The monitor said Interior’s managers, in a series of quarterly reports to a federal judge that maintained progress was being made, “failed to provide a truthful, accurate and complete picture” of the status of reforms. The monitor, Joseph S. Kieffer III, said Interior Secretary Gale A. Norton must share responsibility for trust fund problems — even though they were decades in the making and Norton assumed office only in January — because Norton continues to rely upon the guidance of the same longtime managers who have had years to fix the system.
“The cry that ‘it didn’t happen on our watch’ can no longer provide a defense for this administration,” Kieffer said yesterday in a 43-page report submitted to U.S. District Judge Royce C. Lamberth.
Lamberth is presiding over a lawsuit filed by Native Americans that accuses the federal government of inadequate record-keeping, mismanagement and neglect. After a trial in 1999, Lamberth ordered reforms, but he stopped short of putting the system in the hands of an outside receiver, saying officials deserved one more chance.
Lawyers for the Native Americans said they now will ask Lamberth to put a receiver in charge.
“This report sets the groundwork and makes the case for why a receiver is necessary,” said Keith Harper, one of the plaintiffs’ attorneys. “You need to have a manager in there who can put them on the correct course to finally get trust reform done.”
The trust accounts were created more than 100 years ago to compensate Native Americans for use of their land. The Bureau of Indian Affairs, an arm of the Interior Department, is responsible for maintaining land and title records covering about 11 million acres. Royalties from the sale of petroleum, timber and other resources on these lands go into the trust fund accounts, generating about $500 million a year.
A centerpiece of the reform effort is a new computer network that is supposed to track titles, trust accounts and income coming from roughly 170,000 tracts of land. Kieffer issued a report last month that said the computer project is behind schedule and might never work. Even if it does, Kieffer said yesterday, the quality of the automated system depends on the accuracy of the records that go into it.

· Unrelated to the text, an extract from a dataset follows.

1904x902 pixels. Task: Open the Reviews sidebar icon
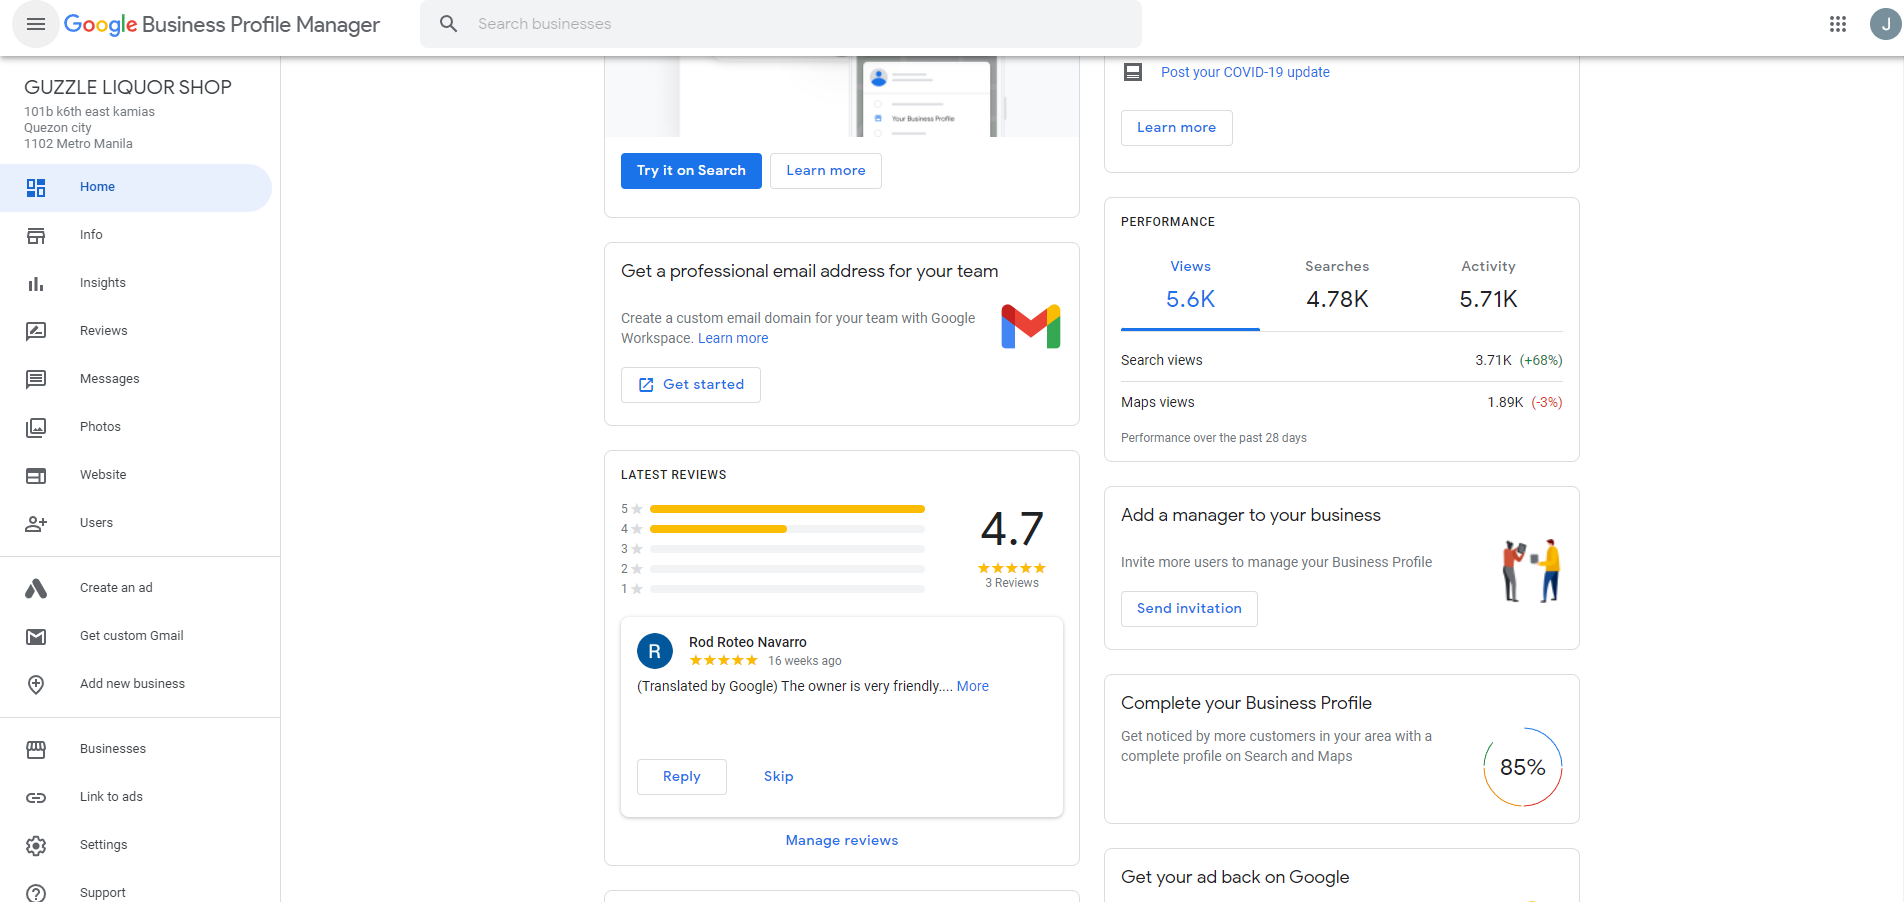pyautogui.click(x=36, y=331)
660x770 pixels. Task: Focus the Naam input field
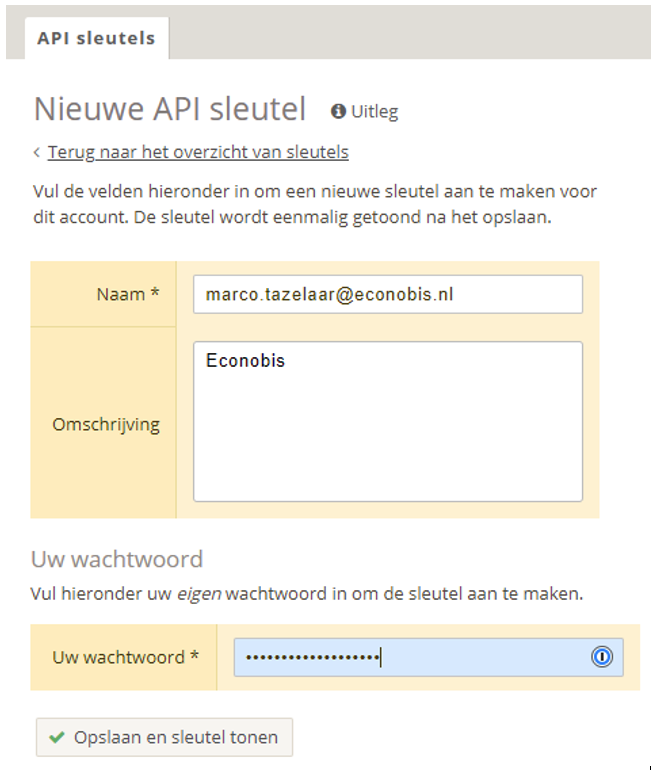pos(387,294)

He noted that officials promised two years ago to “clean up” or correct records kept at nearly 100 offices. “Garbage in will mean garbage out,” Kieffer said. “The data must be accurate, complete and usable.”
Only a small fraction of work has been completed in the past 18 months, Kieffer said. An average of one land tract a day is logged into the computer, and even that data is suspect, he said. Saying “the math speaks for itself,” Kieffer warned there is little hope that the reform efforts will be completed in the near future, and he faulted Interior managers for not providing enough know-how and direction.
Interior spokeswoman Stephanie Hanna said officials hadn’t had a chance to fully review Kieffer’s report but added, “This administration believes that we are taking the appropriate steps to move forward on comprehensive trust reform.”
Norton has said she is making trust reform a priority, and she has met many times with BIA staffers. Government lawyers recently asked the judge for more time to come up with a complete assessment of progress. Kieffer urged Lamberth not to ease up on the pressure.
“The Interior defendants have asked this court to start the clock running anew for their administration, based on their performance to date,” Kieffer wrote. “In less than four years, another administration could be asking for the same leeway to correct the record of this administration’s actions or inaction. The . . . account holders do not have the luxury of starting over. Neither, perhaps, should the Interior defendants.”